Hepatic veno-occlusive disease is a leading cause of morbidity and mortality after haemopoietic stem-cell transplantation (HSCT). Only a few prospective studies have suggested a benefit for the prophylactic use of drugs such as heparin, PGE1, pentoxifylline, or ursodeoxycholic acid. Though the evidence base is sparse, heparin (100 U/kg per day) and ursodeoxycholic acid are widely used in transplantation centres worldwide.
In the therapeutic setting, however, objective response rates have been reported with the use of defibrotide, a mixture of porcine oligodeoxyribonucleotides with procoagulant and fibrinolytic properties. One randomised dose-finding trial has been published in this indication, which suggested that an IV daily dose of 25 mg/kg, could be applied safely to paediatric and adult patients after HSCT, but that higher or lower doses were probably not more effective. Preliminary results from another trial, in which patients receiving defibrotide were compared with historical controls treated at the same centres for an equivalent time before the initiation of routine defibrotide therapy, also suggest a reduction in the incidence of veno-occlusive disease-associated mortality.

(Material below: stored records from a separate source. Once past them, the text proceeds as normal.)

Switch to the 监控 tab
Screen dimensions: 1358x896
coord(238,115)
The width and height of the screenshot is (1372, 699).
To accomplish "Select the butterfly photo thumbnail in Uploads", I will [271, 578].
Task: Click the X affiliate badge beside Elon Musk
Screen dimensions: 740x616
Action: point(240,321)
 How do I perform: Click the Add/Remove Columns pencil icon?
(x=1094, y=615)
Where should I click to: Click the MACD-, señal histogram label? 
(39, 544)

An RCT from 28 centres within the European Group for Blood and Marrow Transplantation has now been published which compared defibrotide prophylaxis with standard of care in 356 paediatric patients at high risk for development of veno-occlusive disease after HSCT. They were randomised to IV defibrotide prophylaxis (treatment group, n= 180) or not (control group, n= 176). The primary endpoint was incidence of veno-occlusive disease by 30 days after HSCT. Patients in either group who developed veno-occlusive disease received defibrotide for treatment. Adverse events to 180 days after HSCT were assessed in all patients who received allocated prophylaxis.
In the intention-to-treat population:
• 22 (12%) patients randomised to the defibrotide group had veno-occlusive disease by 30 days after HSCT vs. 35 (20%) of controls (risk difference −7.7%, p=0.0507).

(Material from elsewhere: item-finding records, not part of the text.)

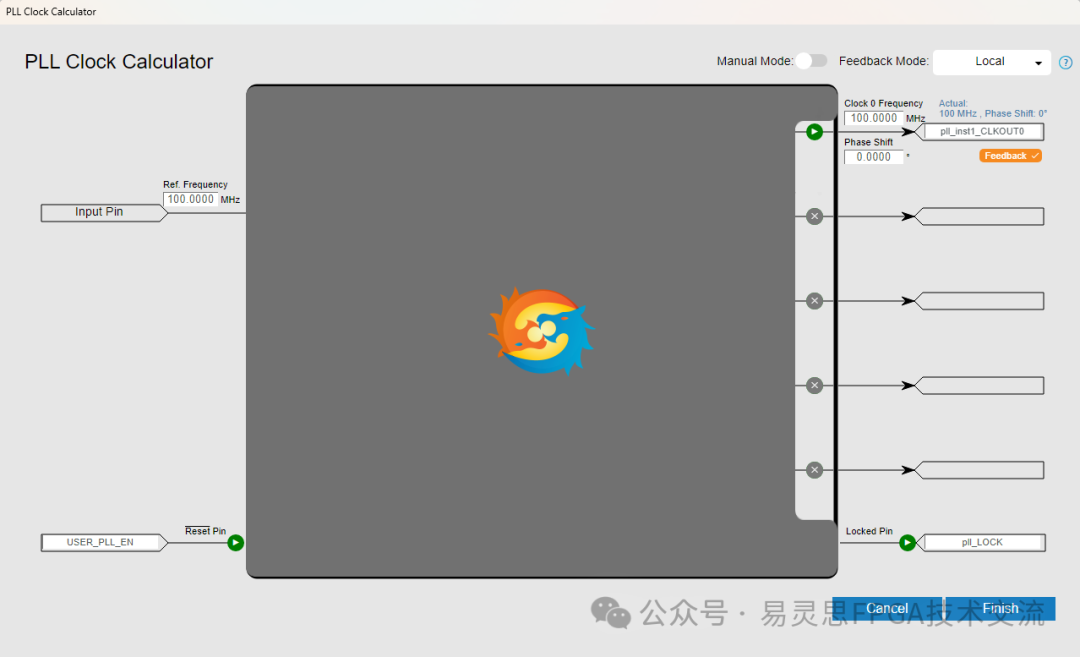Image resolution: width=1080 pixels, height=657 pixels.
Task: Click the pll_inst1_CLKOUT0 pin name field
Action: 982,131
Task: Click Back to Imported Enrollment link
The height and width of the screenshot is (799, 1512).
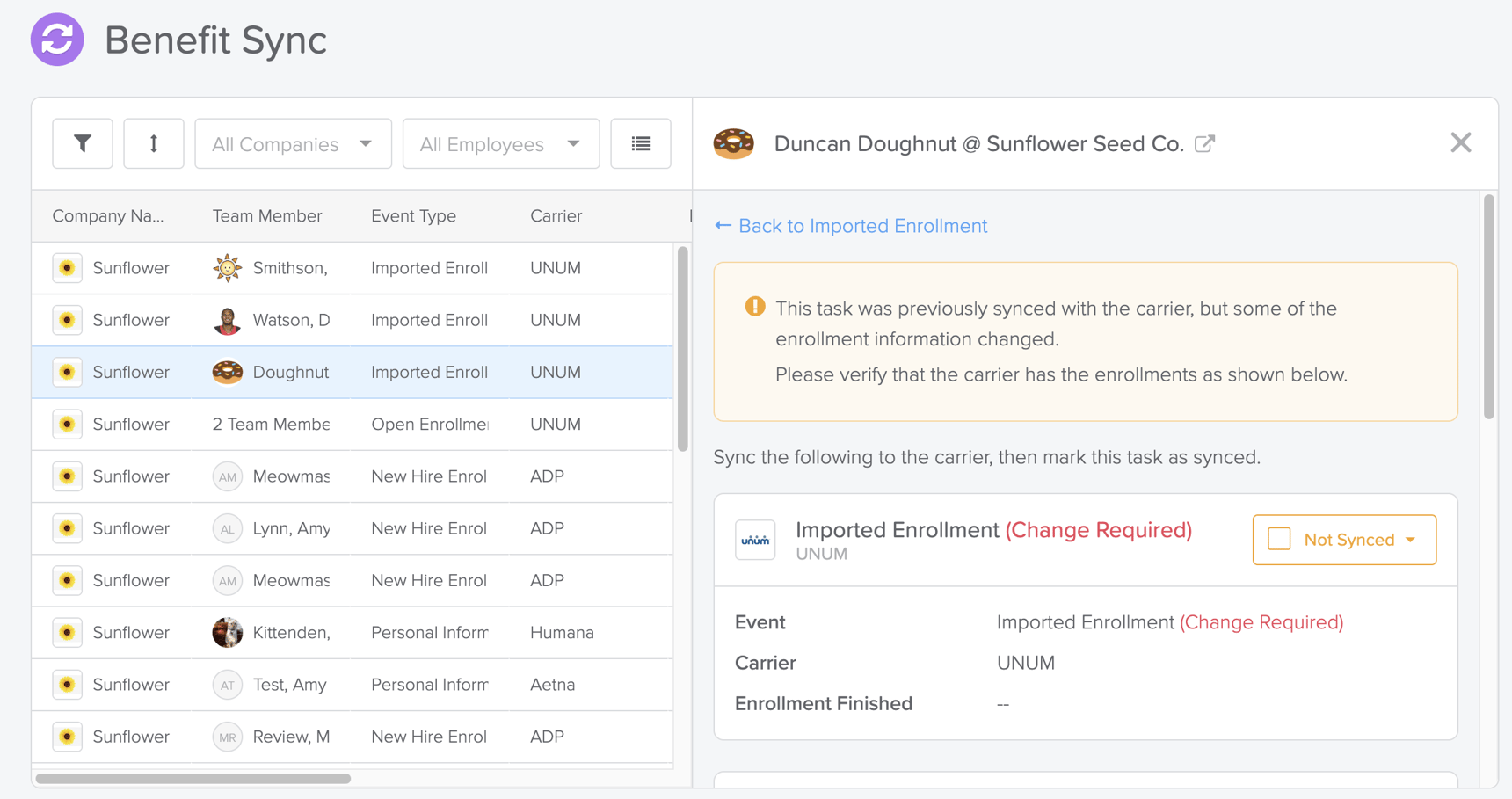Action: [850, 226]
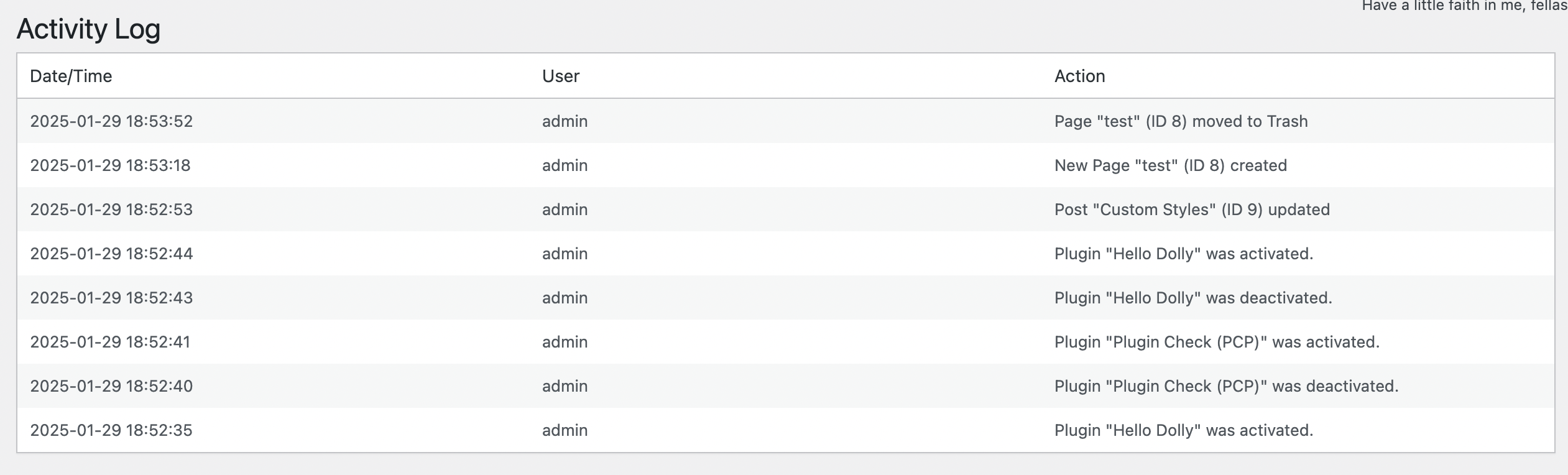
Task: Click timestamp 2025-01-29 18:52:35
Action: click(111, 430)
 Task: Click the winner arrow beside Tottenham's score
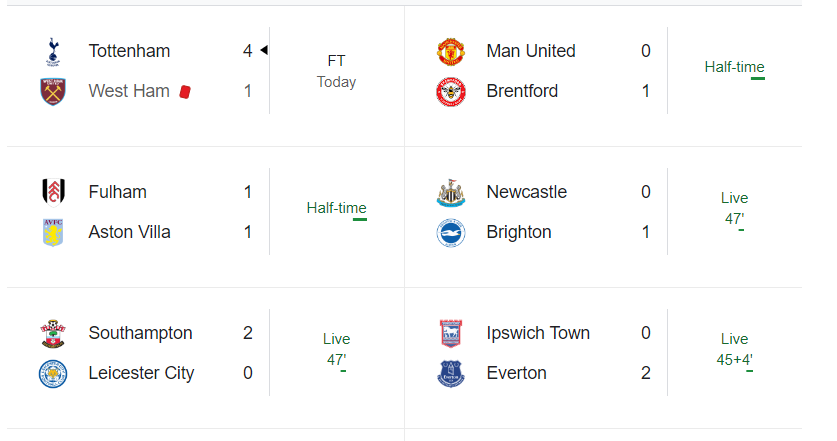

• 154 (87%) of 177 patients in the defibrotide group had adverse events by day 180 compared with 155 (88%) of 176 controls.
The researchers conclude that “defibrotide prophylaxis seems to reduce incidence of veno-occlusive disease and is well tolerated. Thus, such prophylaxis could present a useful clinical option for this serious complication of HSCT.”
A comment article notes that restriction by the legislative authorities means that there are few randomised trials in children, and this pivotal European study is one that will hopefully change practice in paediatric patients and might also provide an impetus to investigate treatment options for adult patients.
A Marketing Authorisation Application for defibrotide for the treatment and prevention of hepatic veno-occlusive disease in HSCT therapy, in adults and children was submitted to the European Medicines Agency in May 2011.